Joseph Narcisse
Lorsqu’il comparait le 23 mai 1871 à Marseille devant le 1er conseil de guerre de la 9e région militaire à Marseille pour abandon de poste en présence de rebelles armés, il est soldat de 2e classe au 16e régiment de ligne et il est décrit ainsi : taille 1 m 60, cheveux bruns, front découvert, yeux gris, nez moyen, bouche moyenne, menton moyen, visage ovale. Entré au service de l’armée le 31 août 1867 comme engagé volontaire, il était auparavant domicilié dans sa ville natale où il était pâtissier [2].

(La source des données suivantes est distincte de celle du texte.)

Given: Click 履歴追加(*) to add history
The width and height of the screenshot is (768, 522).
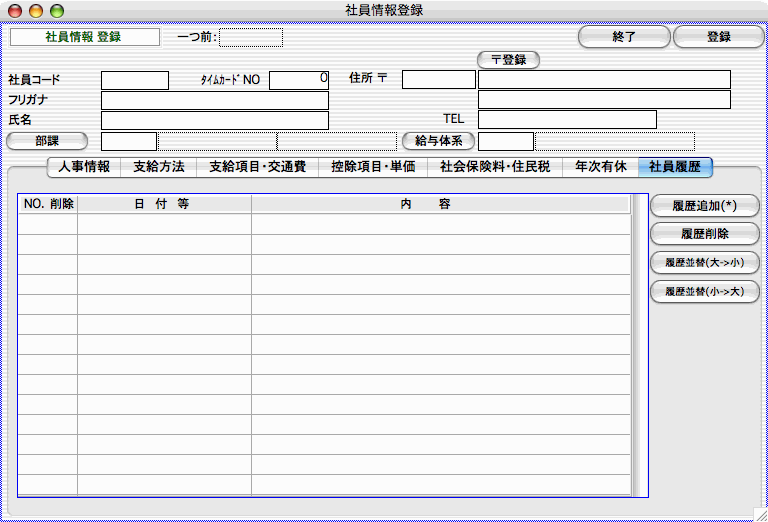Looking at the screenshot, I should coord(704,206).
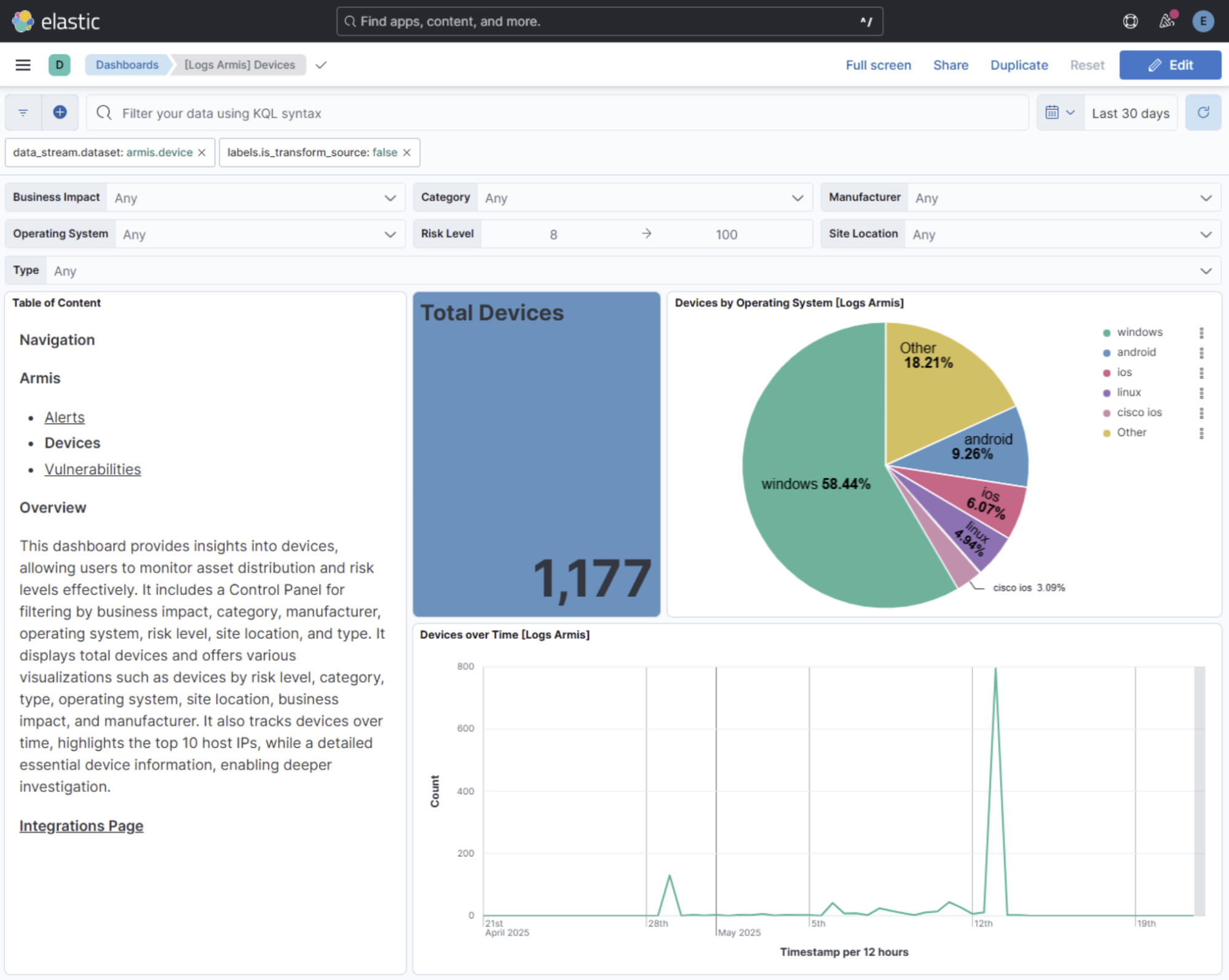Open the hamburger navigation menu
This screenshot has height=980, width=1229.
[x=23, y=65]
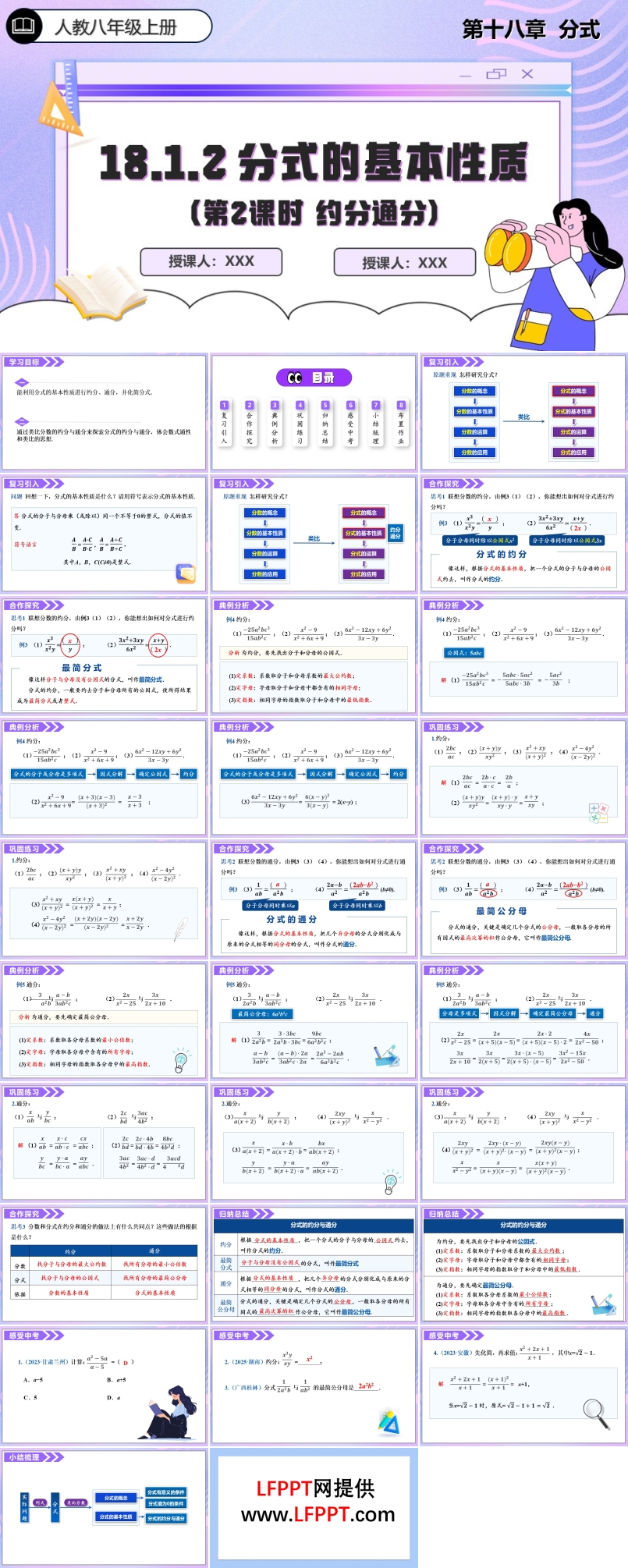Click the close X on the title window
Image resolution: width=628 pixels, height=1568 pixels.
click(527, 74)

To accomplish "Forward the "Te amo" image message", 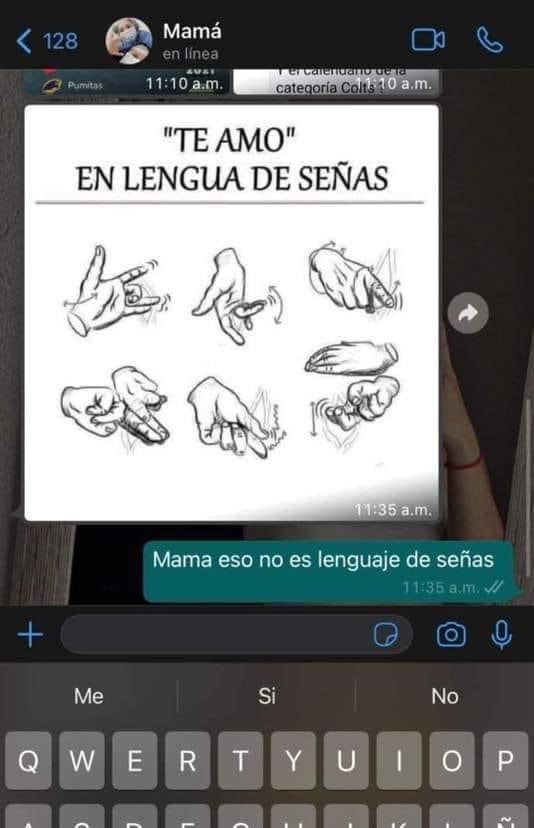I will (467, 314).
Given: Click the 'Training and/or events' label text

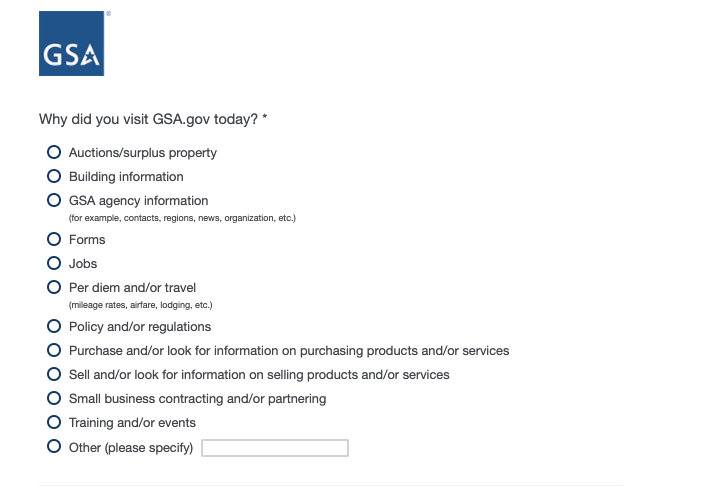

Le conseil de guerre devant lequel il comparaît est déjà présidé par Thomassin, lieutenant-colonel du 48e de ligne, et composé des juges De Baillon, chef de bataillon au 95e régiment de ligne ; Stoker, capitaine au 29e bataillon de chasseurs à pied ; Vialla, lieutenant au 95e de ligne ; Gustin, sous-lieutenant au 5e bataillon de chasseurs à pied ; Lesire, maréchal des logis au 4e régiment de chasseurs à cheval et Wacquez, capitaine au 7e bataillon de chasseurs à pied. Il a pour commissaire du gouvernement, Bernari, chef de bataillon en retraite, et son substitut, De Villeneuve, commandant du 6e bataillon de chasseurs à pied. Le greffier Peloux, officier d’administration, était le seul civil attaché à ce conseil de guerre.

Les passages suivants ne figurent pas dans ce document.